The only thing left at this point is to plate it up, garnish if you want, and dive in headfirst.
Thanks Tricia – this is an all time winner. I hope you all enjoy your journey into risotto, and Happy New Year!! xoxox
- 6 cups chicken broth (regular or low-sodium, your choice)
- 1 cup white wine (use what you like to drink – Pinot Gris or Cabernet Sauvignon is a nice choice because it’s almost citrusy flavor compliments the richness of the cheese so well)
- 3 to 8 tablespoons of butter
- 1 or 2 gloves crushed garlic
- 3 or 4 green onion chopped (optional)
- 6 generous cups of mushrooms, coarsely chopped (it’s fun to try to use2- 3 varieties, but not required. For our recipe, we used wild chanterelles, crimini, and oyster mushrooms
- 2 to 3 tablespoons chopped fresh thyme
- 1 tablespoon chopped fresh marjoram (optional)
- 2 cups Arborio rice
- 1 cup grated Parmesan, plus extra for garnish
- 1 cup grated Gruyere cheese
- ¼ cup chopped Italian parsley for garnish (optional)
- ½ cup roasted and chopped hazelnuts for garnish (optional)
- Heat broth either in microwave or on the stove to boiling point and then simmer.
- In a separate pan, sauté 3 tablespoons butter, onion and garlic until soft. Add mushrooms and herbs (and more butter if desired) and sauté until soft (approximately 10 minutes). Add the wine and cook down until wine is reduced at to at least ⅓ cup.

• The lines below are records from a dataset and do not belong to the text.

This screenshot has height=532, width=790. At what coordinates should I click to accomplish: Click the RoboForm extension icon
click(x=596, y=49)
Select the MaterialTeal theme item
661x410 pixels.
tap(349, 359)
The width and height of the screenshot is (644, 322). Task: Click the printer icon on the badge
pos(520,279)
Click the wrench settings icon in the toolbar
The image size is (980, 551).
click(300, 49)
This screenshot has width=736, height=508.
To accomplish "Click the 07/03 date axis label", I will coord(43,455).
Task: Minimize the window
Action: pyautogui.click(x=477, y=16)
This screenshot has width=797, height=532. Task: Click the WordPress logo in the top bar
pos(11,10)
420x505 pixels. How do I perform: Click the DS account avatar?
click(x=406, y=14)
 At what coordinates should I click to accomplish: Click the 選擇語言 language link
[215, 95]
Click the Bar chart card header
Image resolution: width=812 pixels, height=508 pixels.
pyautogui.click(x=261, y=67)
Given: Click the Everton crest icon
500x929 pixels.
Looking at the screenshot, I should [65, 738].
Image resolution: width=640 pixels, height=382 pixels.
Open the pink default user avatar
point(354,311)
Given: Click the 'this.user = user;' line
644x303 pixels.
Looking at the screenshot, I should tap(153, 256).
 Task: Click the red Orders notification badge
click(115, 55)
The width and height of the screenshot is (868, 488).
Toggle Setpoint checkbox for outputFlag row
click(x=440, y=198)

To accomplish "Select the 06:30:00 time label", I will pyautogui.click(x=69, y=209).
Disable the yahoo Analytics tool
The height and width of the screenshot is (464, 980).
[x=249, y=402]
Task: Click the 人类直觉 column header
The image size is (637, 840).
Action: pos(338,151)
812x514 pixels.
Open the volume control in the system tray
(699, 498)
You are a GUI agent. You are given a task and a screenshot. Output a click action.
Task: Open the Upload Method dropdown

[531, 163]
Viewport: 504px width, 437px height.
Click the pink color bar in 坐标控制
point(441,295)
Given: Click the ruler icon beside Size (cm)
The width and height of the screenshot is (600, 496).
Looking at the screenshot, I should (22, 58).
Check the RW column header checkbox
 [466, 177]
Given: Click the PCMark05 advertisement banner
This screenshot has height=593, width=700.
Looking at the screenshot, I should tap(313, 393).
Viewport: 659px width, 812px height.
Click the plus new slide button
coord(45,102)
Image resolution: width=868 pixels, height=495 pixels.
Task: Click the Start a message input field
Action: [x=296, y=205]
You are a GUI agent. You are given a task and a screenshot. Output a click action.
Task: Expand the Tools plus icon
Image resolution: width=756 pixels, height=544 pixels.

- Stir in rice and sauté until slightly opaque. Begin adding broth by ½ cup increments and cook and stir until the liquid is almost absorbed. Continue in this manner until the liquid has all be absorbed. Add Parmesan and Gruyere cheese. Add pepper to taste. Add 1 to tablespoons of butter and stir in thoroughly.
- Top with fresh parsley and Parmesan. Serve immediately.
- COOK’S NOTES: If you have any left over risotto (ha ha), you can form into little cakes, chill thoroughly, and sauté until crispy on the outside and heated through – just another little slice of heaven.